How to Make a Concrete Planter

Small concrete planters for indoor plants are a simple, stylish and fun DIY home décor project to make on your own or as a family. For an even more unique look, press leaves into the concrete before it sets, or add dye for a colorful planter. Try filling these pots with succulents for a trendy, modern look.

Skill level: Easy

 

Time: A few hours over a period of 2 days

 

TOOLS AND MATERIALS

·         Bag of concrete

·         Water

·         2 different size molds (use empty containers you have on hand, such as plastic storage containers)

·         Cooking oil, non-stick cooking spray or mold-release spray

·         Bucket 

·         Drill

·         Concrete mixer attachment for drill

·         Concrete bit

·         Plant

·         Optional: Concrete dye or miscellaneous plant leaves

 

 

Step 1

Prepare the mold for your planter by placing a small container inside a larger container. Coat the inside of the big container and the outside of the small container with cooking oil, non-stick cooking spray or mold release spray. This will help you remove the finished planter later.

Step 2

In a bucket, mix the concrete with water according to package directions. Mix, adding more concrete or water as needed, until it’s the consistency of peanut butter. It’s much easier to use a concrete mixer attachment on your drill than doing this by hand.

Step 3

To color the concrete, add dye according to package directions. If you want leaf impressions on your planter, place some leaves inside the big container at random (the cooking oil or spray should hold them in place temporarily).

Pour the concrete mixture into the large container. After you’ve filled it as much as you wish, center the smaller container in your big container. Press into the concrete. Place something heavy, such as a rock, in the smaller container to keep it from moving around while the concrete dries.

Step 4

Now it’s time to wait. Do not disturb your project for at least 24 hours.

Step 5

You’ve been so patient! Now at last you can see how everything turned out.

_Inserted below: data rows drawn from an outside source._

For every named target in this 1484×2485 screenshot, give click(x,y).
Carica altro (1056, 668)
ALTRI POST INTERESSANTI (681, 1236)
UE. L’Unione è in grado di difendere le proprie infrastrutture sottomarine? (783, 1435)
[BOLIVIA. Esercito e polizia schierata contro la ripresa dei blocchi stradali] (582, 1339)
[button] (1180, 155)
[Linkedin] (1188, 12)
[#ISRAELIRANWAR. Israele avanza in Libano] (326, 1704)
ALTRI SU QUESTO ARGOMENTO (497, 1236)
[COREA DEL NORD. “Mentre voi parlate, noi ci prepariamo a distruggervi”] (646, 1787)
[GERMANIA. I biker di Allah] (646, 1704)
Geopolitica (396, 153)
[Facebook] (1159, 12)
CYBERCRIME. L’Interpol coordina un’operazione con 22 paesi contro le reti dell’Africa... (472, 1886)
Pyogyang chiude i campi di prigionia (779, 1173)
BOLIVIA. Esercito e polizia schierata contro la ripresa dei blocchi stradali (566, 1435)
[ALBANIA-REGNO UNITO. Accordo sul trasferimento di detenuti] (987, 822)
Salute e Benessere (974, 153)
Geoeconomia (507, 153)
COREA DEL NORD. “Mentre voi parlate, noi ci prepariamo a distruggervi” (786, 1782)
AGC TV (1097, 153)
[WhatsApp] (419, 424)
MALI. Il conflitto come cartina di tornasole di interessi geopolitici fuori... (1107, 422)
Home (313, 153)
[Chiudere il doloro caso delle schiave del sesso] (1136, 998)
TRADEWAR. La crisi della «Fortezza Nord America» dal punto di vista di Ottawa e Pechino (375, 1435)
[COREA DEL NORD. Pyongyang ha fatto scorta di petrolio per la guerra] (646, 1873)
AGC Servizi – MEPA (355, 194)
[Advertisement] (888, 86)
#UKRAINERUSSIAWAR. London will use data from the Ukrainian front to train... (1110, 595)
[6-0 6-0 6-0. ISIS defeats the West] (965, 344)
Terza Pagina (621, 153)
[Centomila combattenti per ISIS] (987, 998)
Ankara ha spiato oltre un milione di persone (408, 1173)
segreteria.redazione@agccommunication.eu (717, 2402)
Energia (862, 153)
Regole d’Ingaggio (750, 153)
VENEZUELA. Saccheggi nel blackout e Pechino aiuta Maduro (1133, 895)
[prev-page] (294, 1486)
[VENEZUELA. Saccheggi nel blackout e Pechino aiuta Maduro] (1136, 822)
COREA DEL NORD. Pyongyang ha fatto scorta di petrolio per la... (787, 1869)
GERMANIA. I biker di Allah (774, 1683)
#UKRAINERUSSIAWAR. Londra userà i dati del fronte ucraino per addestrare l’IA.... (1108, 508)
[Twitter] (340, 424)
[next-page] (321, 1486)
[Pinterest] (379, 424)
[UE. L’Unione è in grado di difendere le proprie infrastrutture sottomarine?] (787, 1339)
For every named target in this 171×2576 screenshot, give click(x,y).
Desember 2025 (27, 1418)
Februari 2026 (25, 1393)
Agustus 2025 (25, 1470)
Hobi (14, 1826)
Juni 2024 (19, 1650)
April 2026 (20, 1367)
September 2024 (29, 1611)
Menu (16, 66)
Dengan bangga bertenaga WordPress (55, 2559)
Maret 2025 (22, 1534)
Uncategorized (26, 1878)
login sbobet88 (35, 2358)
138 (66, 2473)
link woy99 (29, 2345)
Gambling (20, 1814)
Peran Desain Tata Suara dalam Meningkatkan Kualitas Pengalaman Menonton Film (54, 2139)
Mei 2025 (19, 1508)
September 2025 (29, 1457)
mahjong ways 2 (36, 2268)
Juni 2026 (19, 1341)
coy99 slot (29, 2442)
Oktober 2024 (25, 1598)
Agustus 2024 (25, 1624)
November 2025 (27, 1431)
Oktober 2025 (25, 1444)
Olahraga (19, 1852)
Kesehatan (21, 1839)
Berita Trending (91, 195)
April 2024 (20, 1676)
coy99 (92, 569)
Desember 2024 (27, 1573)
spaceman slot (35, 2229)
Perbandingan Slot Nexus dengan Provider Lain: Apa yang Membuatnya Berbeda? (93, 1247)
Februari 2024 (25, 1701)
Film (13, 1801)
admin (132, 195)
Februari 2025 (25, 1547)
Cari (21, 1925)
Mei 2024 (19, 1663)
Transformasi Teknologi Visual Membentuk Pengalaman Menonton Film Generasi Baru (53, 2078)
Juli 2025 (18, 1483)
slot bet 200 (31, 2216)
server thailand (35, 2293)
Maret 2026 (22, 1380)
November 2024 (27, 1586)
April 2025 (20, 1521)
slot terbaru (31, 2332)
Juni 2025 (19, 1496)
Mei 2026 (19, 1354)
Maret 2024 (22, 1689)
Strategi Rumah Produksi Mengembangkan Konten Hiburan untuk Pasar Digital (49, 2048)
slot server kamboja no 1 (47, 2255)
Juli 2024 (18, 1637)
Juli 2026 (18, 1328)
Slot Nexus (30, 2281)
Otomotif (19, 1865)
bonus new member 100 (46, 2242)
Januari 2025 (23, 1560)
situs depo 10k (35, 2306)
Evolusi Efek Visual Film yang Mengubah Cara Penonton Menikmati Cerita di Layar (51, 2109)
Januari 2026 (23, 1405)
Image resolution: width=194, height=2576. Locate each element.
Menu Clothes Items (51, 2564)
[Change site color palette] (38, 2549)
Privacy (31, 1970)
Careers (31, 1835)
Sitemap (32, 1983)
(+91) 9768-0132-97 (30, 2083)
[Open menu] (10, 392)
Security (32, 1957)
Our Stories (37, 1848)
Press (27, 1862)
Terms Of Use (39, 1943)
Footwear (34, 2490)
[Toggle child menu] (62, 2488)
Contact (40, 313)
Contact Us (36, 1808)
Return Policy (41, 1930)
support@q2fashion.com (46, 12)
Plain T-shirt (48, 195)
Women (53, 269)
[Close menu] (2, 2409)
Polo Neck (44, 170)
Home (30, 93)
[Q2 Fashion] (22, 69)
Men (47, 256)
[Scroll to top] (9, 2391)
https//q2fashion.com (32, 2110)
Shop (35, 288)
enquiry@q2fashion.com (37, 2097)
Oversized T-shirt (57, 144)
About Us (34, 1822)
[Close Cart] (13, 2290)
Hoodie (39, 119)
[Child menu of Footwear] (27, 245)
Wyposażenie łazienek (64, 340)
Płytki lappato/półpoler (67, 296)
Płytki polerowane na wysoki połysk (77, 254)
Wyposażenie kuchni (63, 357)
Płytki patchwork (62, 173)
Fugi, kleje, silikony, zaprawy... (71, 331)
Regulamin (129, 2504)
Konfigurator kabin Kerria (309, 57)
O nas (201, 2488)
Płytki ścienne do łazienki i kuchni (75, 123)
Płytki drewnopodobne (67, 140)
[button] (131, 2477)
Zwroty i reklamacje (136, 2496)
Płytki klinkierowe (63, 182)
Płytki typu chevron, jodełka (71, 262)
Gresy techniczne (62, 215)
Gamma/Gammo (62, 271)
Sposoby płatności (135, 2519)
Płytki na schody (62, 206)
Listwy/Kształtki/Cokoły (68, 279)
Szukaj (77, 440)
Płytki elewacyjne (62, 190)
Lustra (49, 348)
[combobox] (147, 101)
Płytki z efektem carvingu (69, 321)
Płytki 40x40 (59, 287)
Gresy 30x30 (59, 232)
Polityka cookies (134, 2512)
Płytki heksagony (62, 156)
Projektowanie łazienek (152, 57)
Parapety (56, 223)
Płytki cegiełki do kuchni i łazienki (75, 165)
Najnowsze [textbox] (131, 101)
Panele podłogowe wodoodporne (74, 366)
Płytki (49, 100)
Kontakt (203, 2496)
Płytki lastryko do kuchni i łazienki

First, remove the small container. This may require some elbow grease. Once it’s out, test the concrete. If it’s still wet, let it continue to dry before you attempt to remove the planter from the big container.

Step 6

When the concrete seems dry, gently remove the planter from the big container. You may have to cut away the container to do this. Try making one cut all the way down the side of the container. This should allow you to pop out the planter.

You may want to leave your planter in the sun for a few more hours to continue drying. Once it’s completely dry, drill a few drainage holes in the bottom of the planter with your concrete bit. Add some potting soil, a plant and some water. Then sit back and admire your handiwork!